Why Houston Specifically Has Its Own Variables 🚦

Houston sits in Harris County, which has its own prosecutors, judges, courts, and caseload patterns. How aggressively cases are prosecuted, what plea arrangements may be available, and how courts are currently handling DWI dockets all vary by county — sometimes significantly.

Houston also has a large volume of DWI cases, which means local attorneys who practice regularly in Harris County courts are familiar with:

  • Specific judges' tendencies
  • Local prosecutor practices
  • Which procedural arguments have traction in that jurisdiction
  • The Houston Police Department's and Harris County Sheriff's specific equipment and protocols

That local familiarity matters, which is why attorneys who practice specifically in the Houston area are often sought out rather than generalist attorneys from other parts of Texas.

Factors That Shape the Outcome of a DWI Case

No two DWI cases follow the same path. The variables that shape outcomes include:

  • BAC level at the time of the stop — whether it was at, near, or significantly over the legal limit
  • How the stop was conducted — whether the officer had clear probable cause and followed proper procedure
  • Whether a breath or blood test was taken — and whether it was administered correctly
  • Prior driving and criminal history — first offense vs. repeat offense changes the legal landscape substantially
  • Whether an accident or injury occurred — charges escalate quickly when other people are harmed
  • Age of the driver — Texas has a zero tolerance policy for drivers under 21, meaning any detectable alcohol can result in a DUI charge (as opposed to DWI)
  • Type of vehicle involved — commercial drivers face stricter BAC thresholds (0.04%) and career consequences beyond the standard legal penalties

What Legal Representation Typically Costs

Attorney fees for DWI defense in Houston vary widely. Factors include the complexity of the case, whether it goes to trial, the attorney's experience level, and whether the charge is a misdemeanor or felony. General ranges in major metro areas like Houston can run from a few thousand dollars for straightforward misdemeanor representation to significantly more for felony cases or those requiring expert witnesses. These are not fixed figures — they reflect what the market looks like broadly, not what any specific case will cost.

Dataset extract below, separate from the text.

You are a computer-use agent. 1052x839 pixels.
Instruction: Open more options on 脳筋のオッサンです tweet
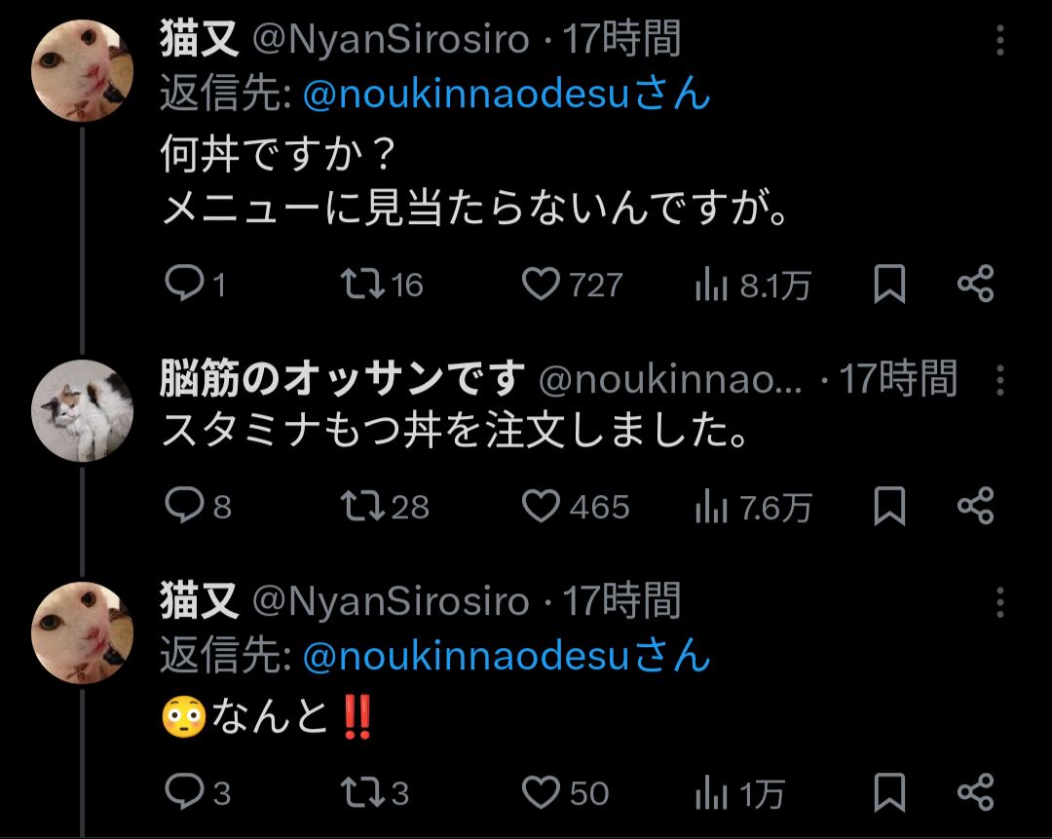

The Gap Between General Information and Your Situation

What the law says generally, and how it applies to a specific arrest in Harris County on a specific night with specific evidence, are very different things. The strength of a defense, the likelihood of a particular outcome, and the right legal strategy all depend on details that only become clear when an attorney reviews the actual case file, the arrest report, the test results, and the full circumstances of the stop.

The same charge can look very different depending on those specifics — and what's true for one driver in Houston may not hold for another facing the same charge.